In addition to classical clinical diagnostic methods, poxviruses can be diagnosed using various methods on the molecular level.

Real-time PCR (rtPCR)
At present, the most sensitive and rapid test assay for poxviruses is performed by detecting viral nucleic acid by using real-time PCR.

Genome sequencing
By DNA sequencing (Illumina, AmpliSeq), sequencing of the viral genome is possible, enabling an exact identification of the virus.

Electron microscopy (EM)
There is a close cooperation with the Consultant Laboratory for Diagnostic Electron Microscopy in Infectious Diseases headed by Dr. Michael Laue. EM diagnostics is a rapid method which is sufficiently sensitive when investigating clinical samples to differentiate parapoxviruses from other poxviruses. However, no typing is possible by EM.

Cell culture
In order to characterize orthopoxviruses biologically, it is possible to propagate them in cell culture or on the chorioallantois membrane (CPE, CAM). However, this is time consuming and therefore of little importance in primary diagnostics. It is possible to use cell culture as confirmation of virus propagation using specific antibodies and the immunofluorescence assay.

Serology
Antibodies against orthopoxviruses can be quantified by immunofluorescence assay, ELISA or neutralization test. Because of antigenic similarity, antibodies against different orthopoxviruses cannot be differentiated by standard laboratory methods.
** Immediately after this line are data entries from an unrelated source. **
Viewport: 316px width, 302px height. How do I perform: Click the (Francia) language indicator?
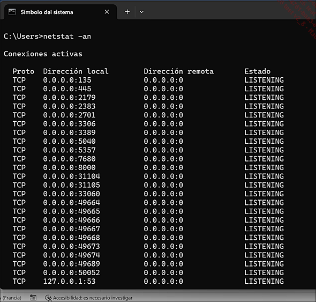11,298
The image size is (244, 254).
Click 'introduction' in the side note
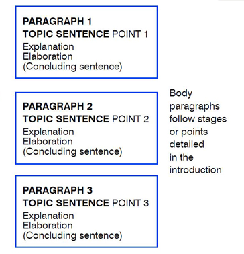click(196, 170)
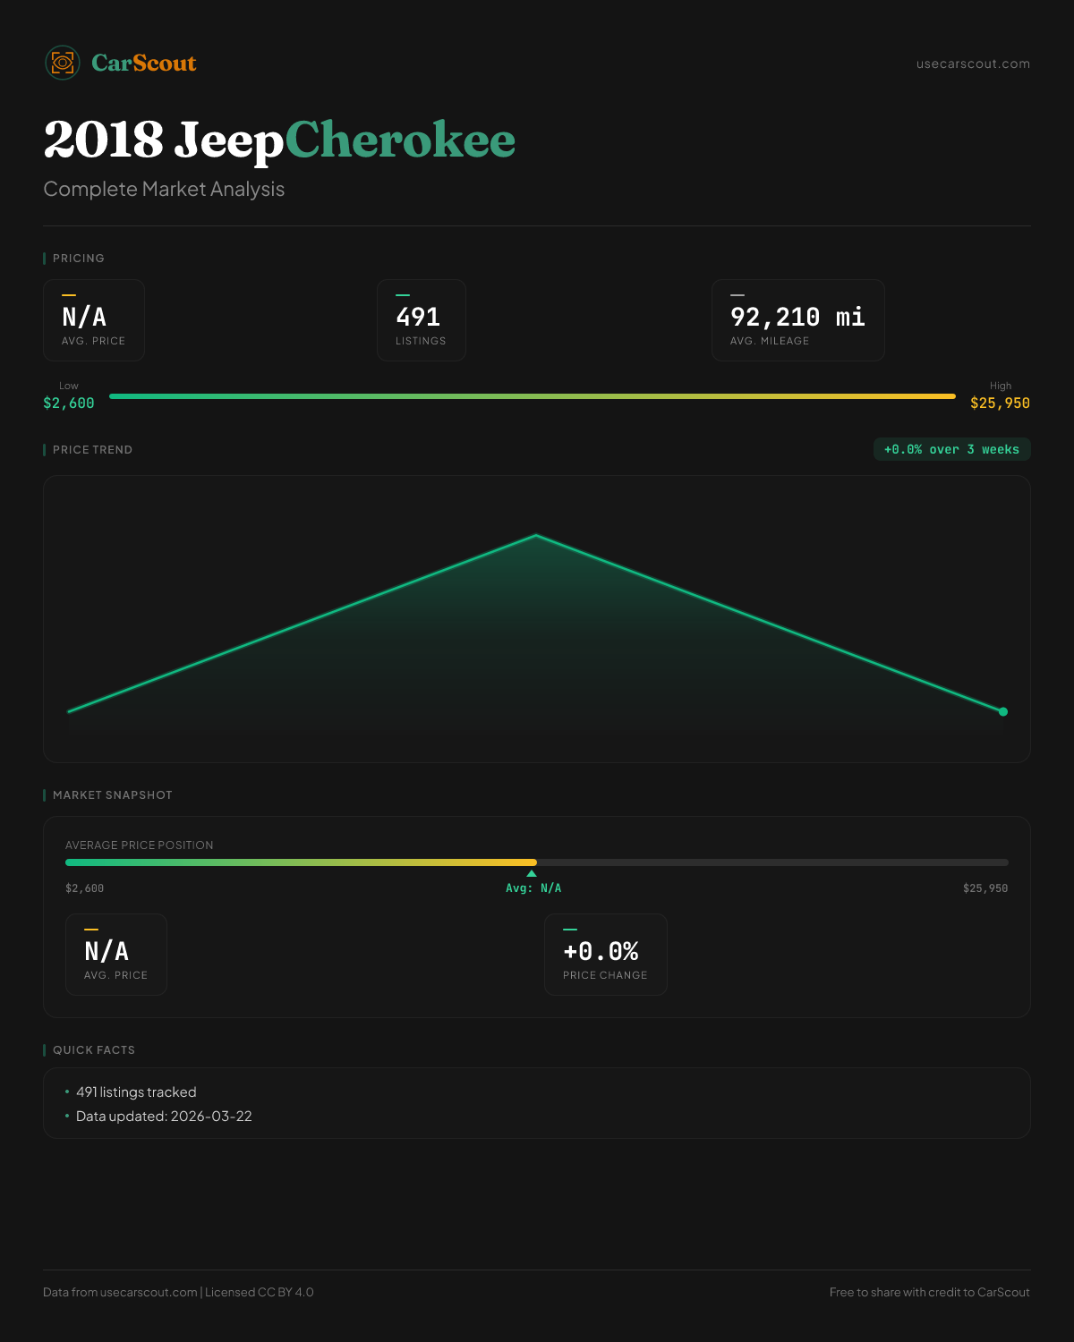Image resolution: width=1074 pixels, height=1342 pixels.
Task: Click the High $25,950 price label
Action: pos(1000,395)
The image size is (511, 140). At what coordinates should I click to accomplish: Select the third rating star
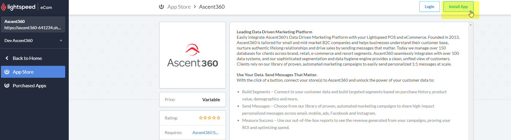point(210,118)
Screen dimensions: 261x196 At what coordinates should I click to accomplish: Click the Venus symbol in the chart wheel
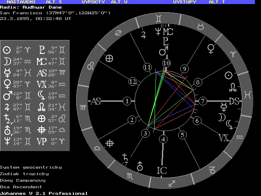[211, 49]

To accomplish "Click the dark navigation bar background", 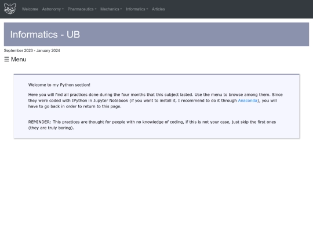I will click(239, 9).
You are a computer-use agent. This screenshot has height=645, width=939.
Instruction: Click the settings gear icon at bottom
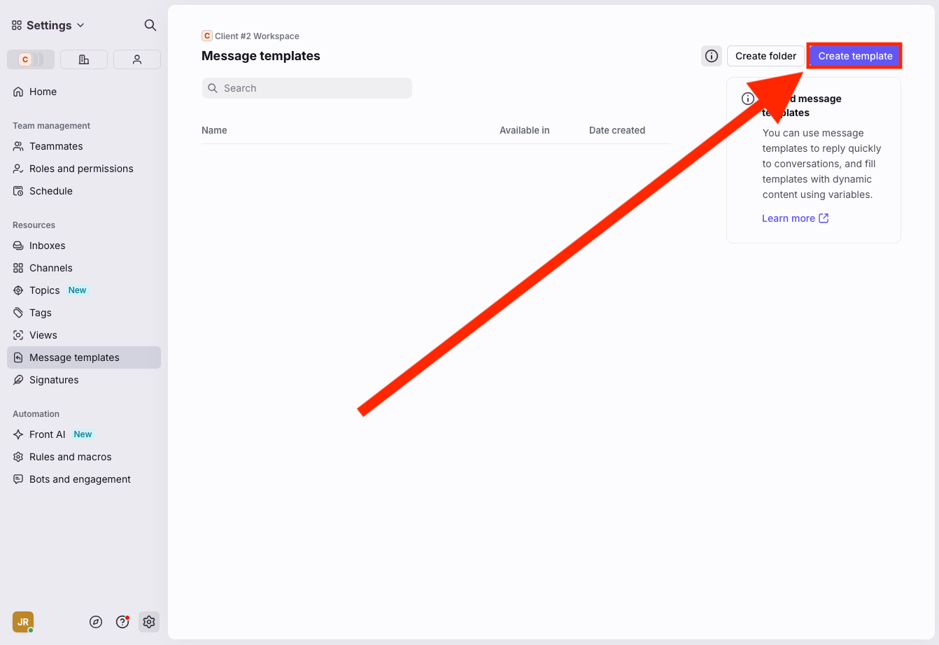pyautogui.click(x=149, y=622)
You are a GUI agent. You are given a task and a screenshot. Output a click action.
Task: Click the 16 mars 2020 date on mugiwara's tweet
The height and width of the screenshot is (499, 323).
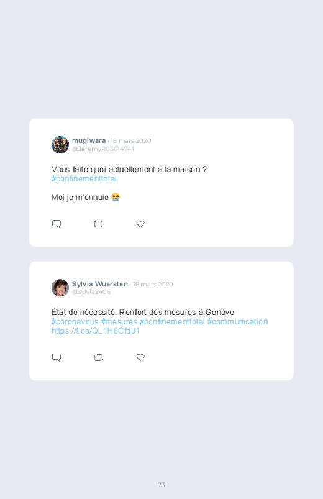(x=131, y=140)
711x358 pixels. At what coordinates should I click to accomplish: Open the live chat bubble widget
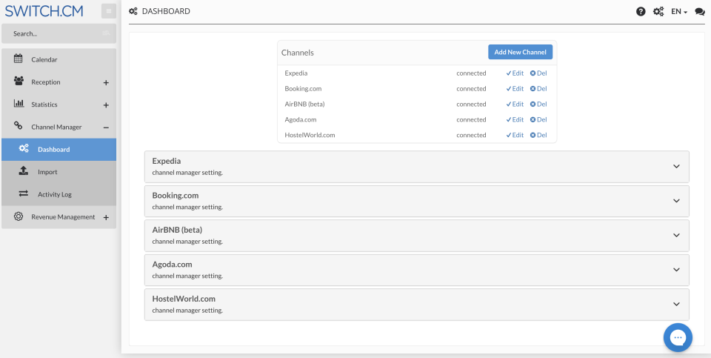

Furthermore, a conclusion on the infection status of the patient can only be made with time course evaluation or unequivocal IgM detection.

Table 1: Detection of human pathogenic poxviruses by rtPCR

Genus	Species differentiation
Orthopoxvirus (generic)	Variola virus
	Cowpox virus
	Mpox virus
Parapoxvirus (generic)	Orf virus
	Pseudo cowpox virus
	Bovine papular stomatitis virus
Mollusci­poxvirus	Molluscum contagiosum virus
Yatapoxvirus	Tanapoxvirus
	Yabapoxvirus